##### Excerpted passage

This pipeline took 1h51m09s:
https://gitlab.com/qemu-project/qemu/-/pipelines/409666733/builds
But Richard restarted unstable jobs, which probably added time
to the total.

IIRC from a maintainer perspective 1h15 is the upper limit.
80m fits, 100m is over. Up to the project maintainers
(personally I don't have any objection, in particular if
this reduces the failures rate).

Reviewed-by: Philippe Mathieu-Daudé <philmd@redhat.com>

Willian Rampazzo Nov. 16, 2021, 5:17 p.m. UTC | #3

On Tue, Nov 16, 2021 at 1:33 PM Thomas Huth <thuth@redhat.com> wrote:
>
> The jobs on Cirrus-CI sometimes get delayed quite a bit, waiting to
> be scheduled, so while the build test itself finishes within 60 minutes,
> the total run time of the jobs can be longer due to this waiting time.

##########
##### Recorded information

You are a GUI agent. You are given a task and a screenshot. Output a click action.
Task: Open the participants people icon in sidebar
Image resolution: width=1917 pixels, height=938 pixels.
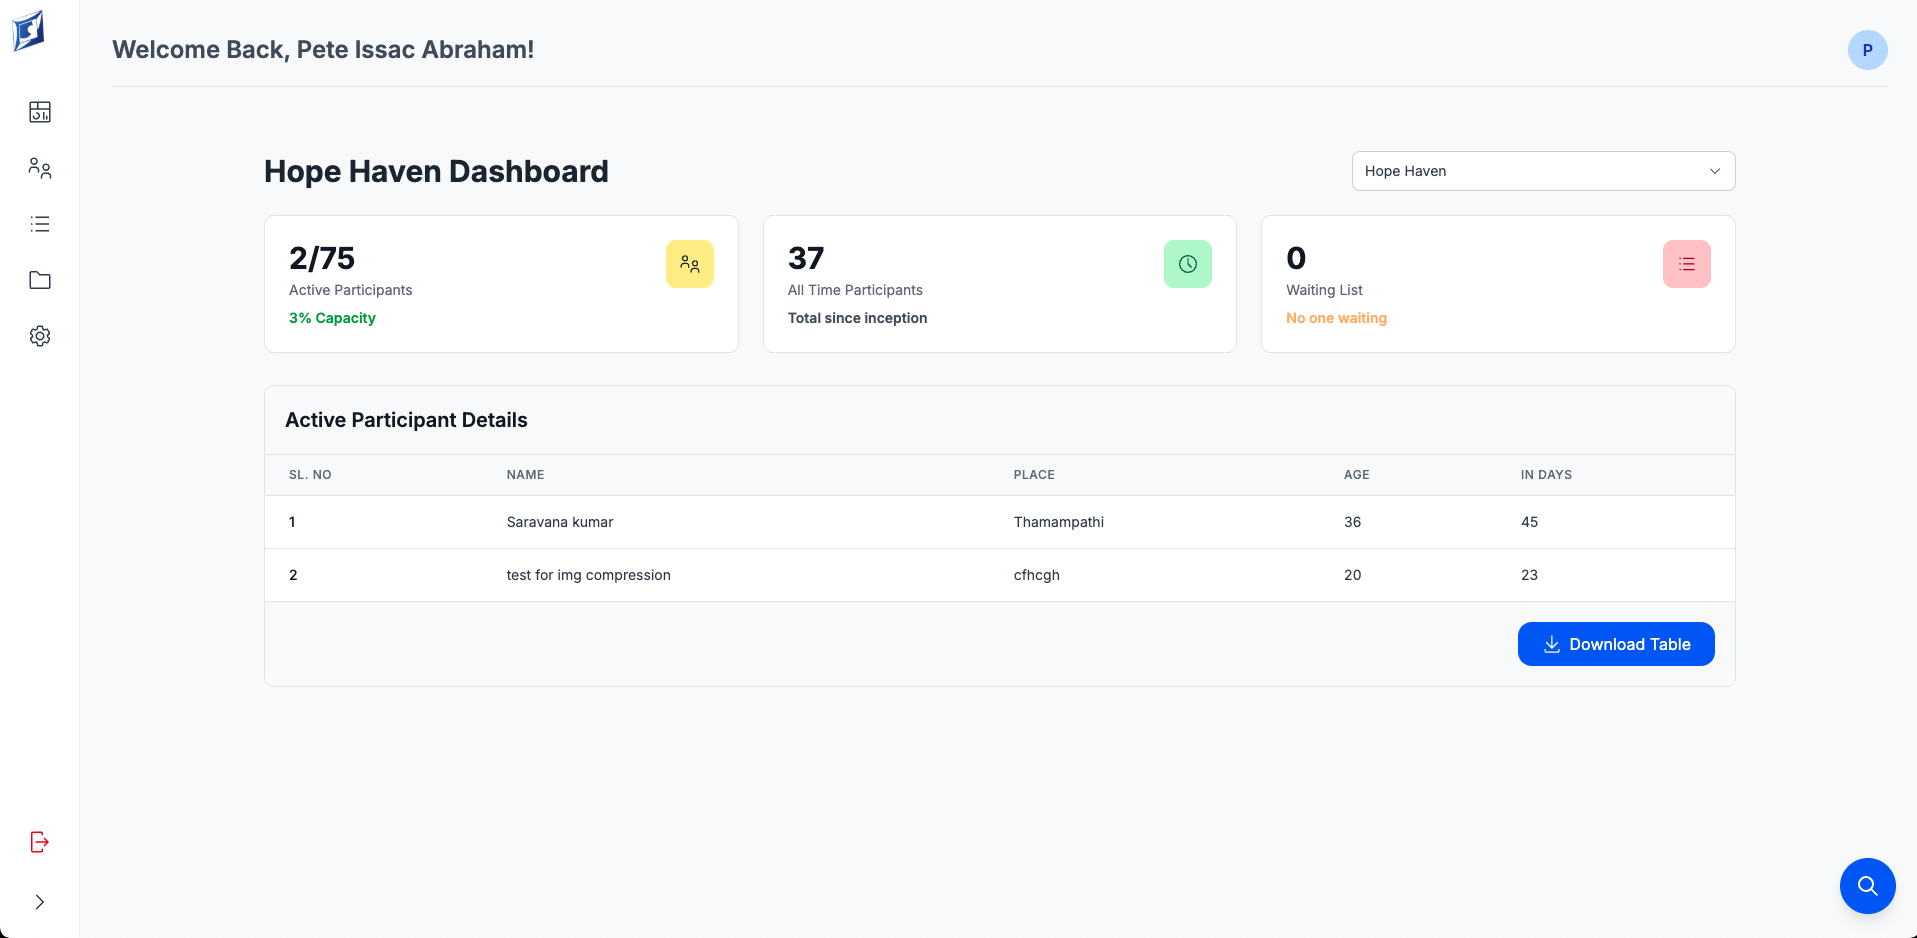point(40,168)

##########

Reproduce the thread excerpt on CI pipeline run times above in full, word for word and line for line.

* _Problem solution_
This pipeline took 1h51m09s:
https://gitlab.com/qemu-project/qemu/-/pipelines/409666733/builds
But Richard restarted unstable jobs, which probably added time
to the total.

IIRC from a maintainer perspective 1h15 is the upper limit.
80m fits, 100m is over. Up to the project maintainers
(personally I don't have any objection, in particular if
this reduces the failures rate).

Reviewed-by: Philippe Mathieu-Daudé <philmd@redhat.com>

Willian Rampazzo Nov. 16, 2021, 5:17 p.m. UTC | #3

On Tue, Nov 16, 2021 at 1:33 PM Thomas Huth <thuth@redhat.com> wrote:
>
> The jobs on Cirrus-CI sometimes get delayed quite a bit, waiting to
> be scheduled, so while the build test itself finishes within 60 minutes,
> the total run time of the jobs can be longer due to this waiting time.